それに加えて黒の魔法使いの弟子は、非常に素直さを出せなくて。
ぎゅっと師匠の背中を掴んだピーリカ。その表情は、かなり嬉しそうな笑顔だった。
緑色の草木が美しく整備された森の中に到着した師弟は、古びた塔の前に立った。
マージジルマは絨毯を丸め、塔の壁に立てかける。
「いいかピーリカ、ぜってー大人しくしてろよ」
そう言って弟子に皮肉な笑みを向けたマージジルマ。
「分かってますよ。
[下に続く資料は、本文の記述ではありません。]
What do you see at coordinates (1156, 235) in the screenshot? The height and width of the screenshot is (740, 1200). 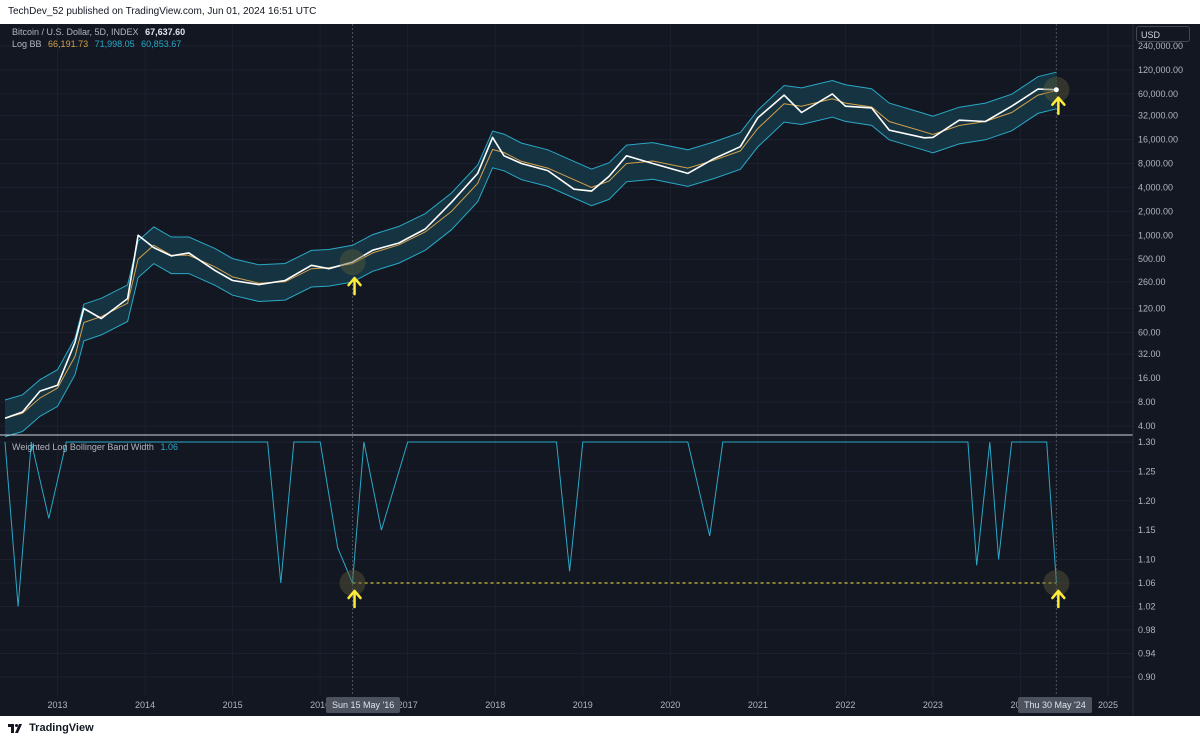 I see `price-tick-label: 1,000.00` at bounding box center [1156, 235].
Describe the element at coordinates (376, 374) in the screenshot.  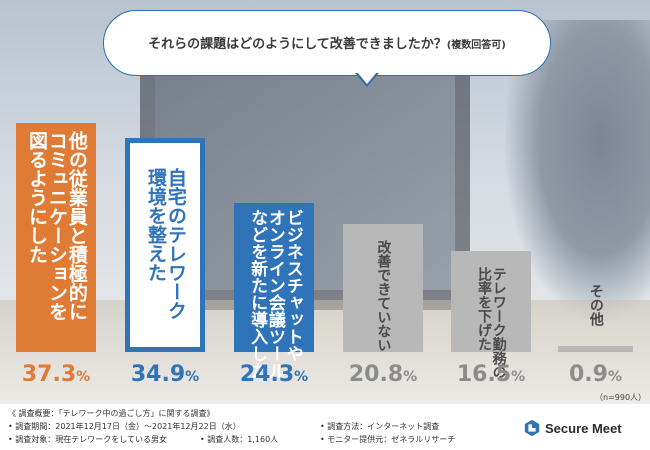
I see `bar-value-number-4: 20.8` at that location.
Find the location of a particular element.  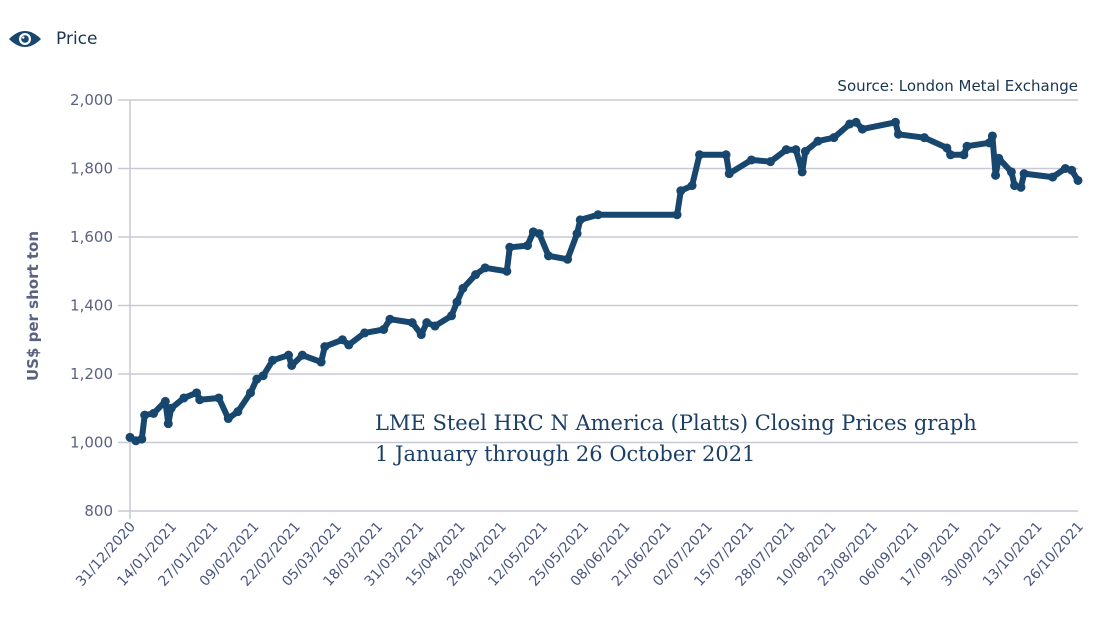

全く、そう何度も同じ事を言わなくてもいいのに。師匠は本当にアホですね。師匠がアホだなんて、わたしは世界一不幸な美少女ですよ」
そう言って師匠に愛嬌ある笑みを向けたピーリカ。
マージジルマはそんな弟子の態度に呆れていた。
「お前がアホだから繰り返し言ってやってるんだよ」
「わたしを誰だと思ってるんですか。このピーリカ、いずれは黒の魔法使い代表となる身。師匠と違って、一度で理解する天才なのですよ」
「そういう所がすごくアホ。とにかく、俺が会議出てる間ぜってー無駄な動きすんな。そうだ。ちょっと待ってろ」
マージジルマは一度塔の中に入り、すぐに一冊の本を持って戻ってきた。
「ほら、これやるから」
紺色のぶ厚い本を受け取ったピーリカは、師匠相手に鼻で笑う。